Screenshot grounding data:
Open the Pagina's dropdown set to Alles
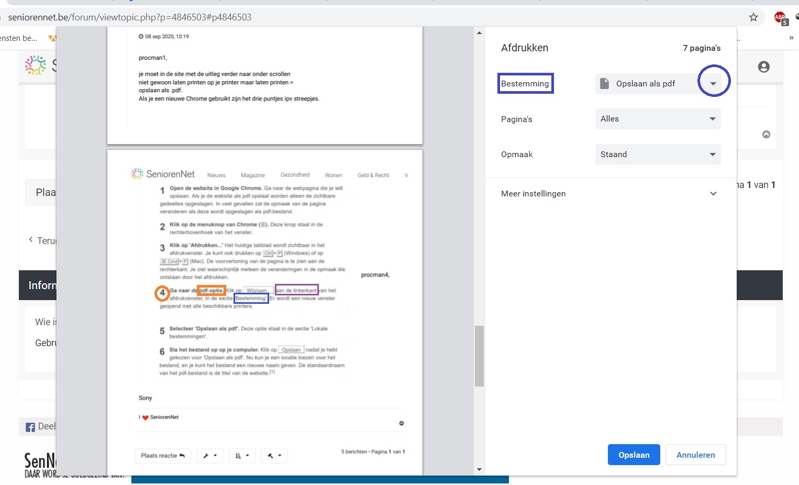The width and height of the screenshot is (799, 485). 658,119
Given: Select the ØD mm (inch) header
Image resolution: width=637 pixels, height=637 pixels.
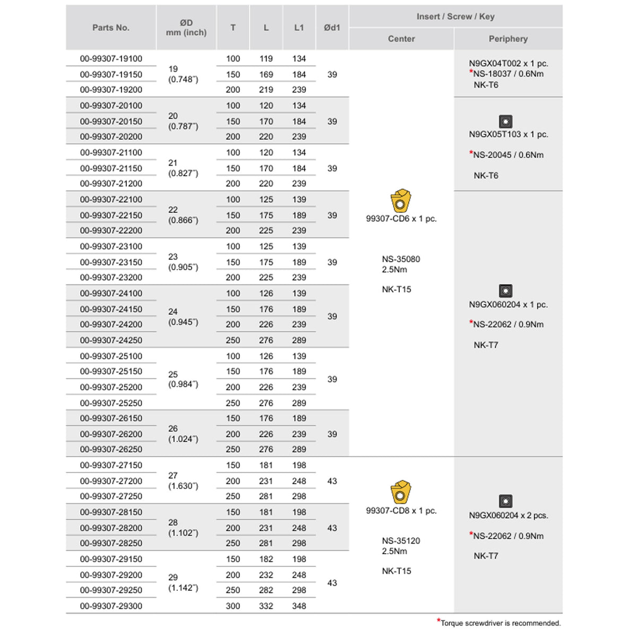Looking at the screenshot, I should [186, 28].
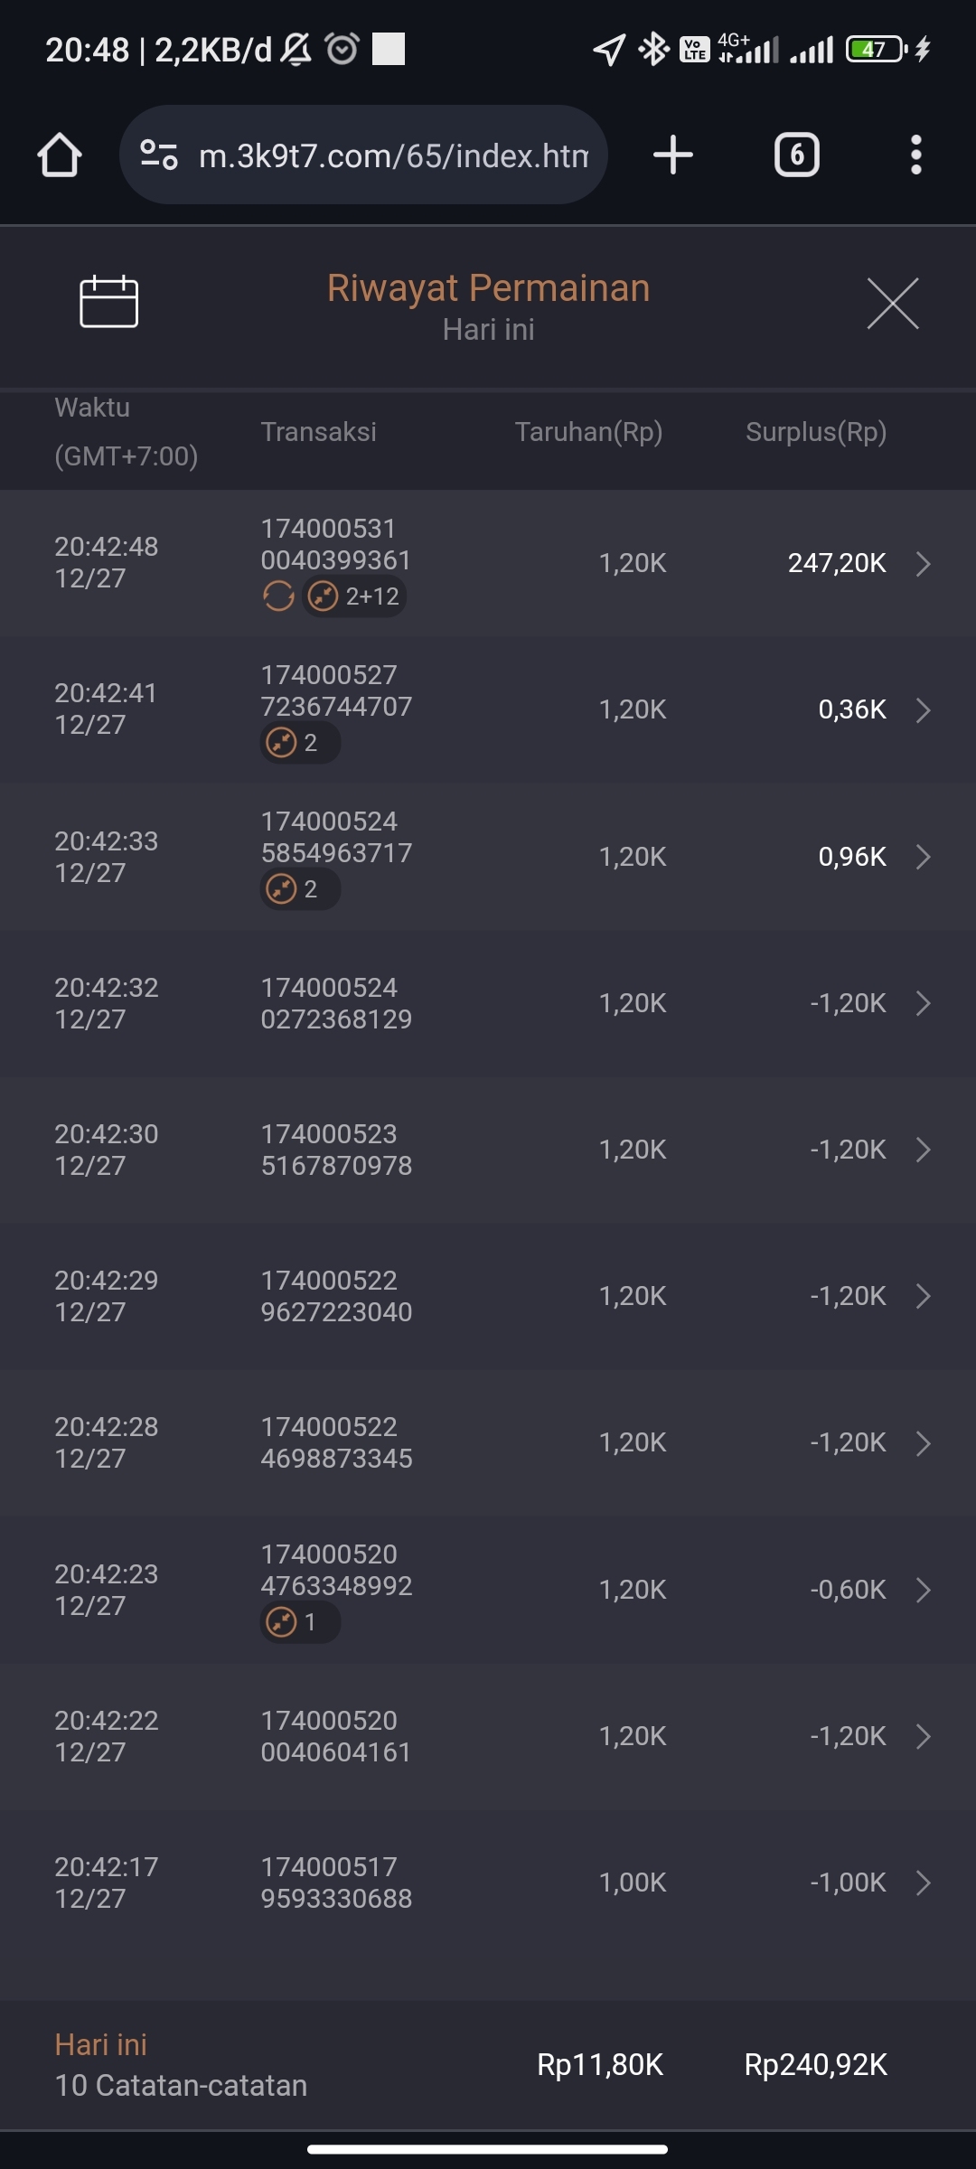Open the calendar date picker icon
This screenshot has height=2169, width=976.
(x=108, y=302)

■ DESCRIPTION OF THE TASK: Set the records down again exactly, with no pictures.

■ ANSWER SPACE:
Open the Pagina's dropdown set to Alles
The width and height of the screenshot is (799, 485). 658,119
Given: Select the ØD mm (inch) header
Image resolution: width=637 pixels, height=637 pixels.
Looking at the screenshot, I should [186, 28].
Open the calendar date picker icon
This screenshot has height=2169, width=976.
(x=108, y=302)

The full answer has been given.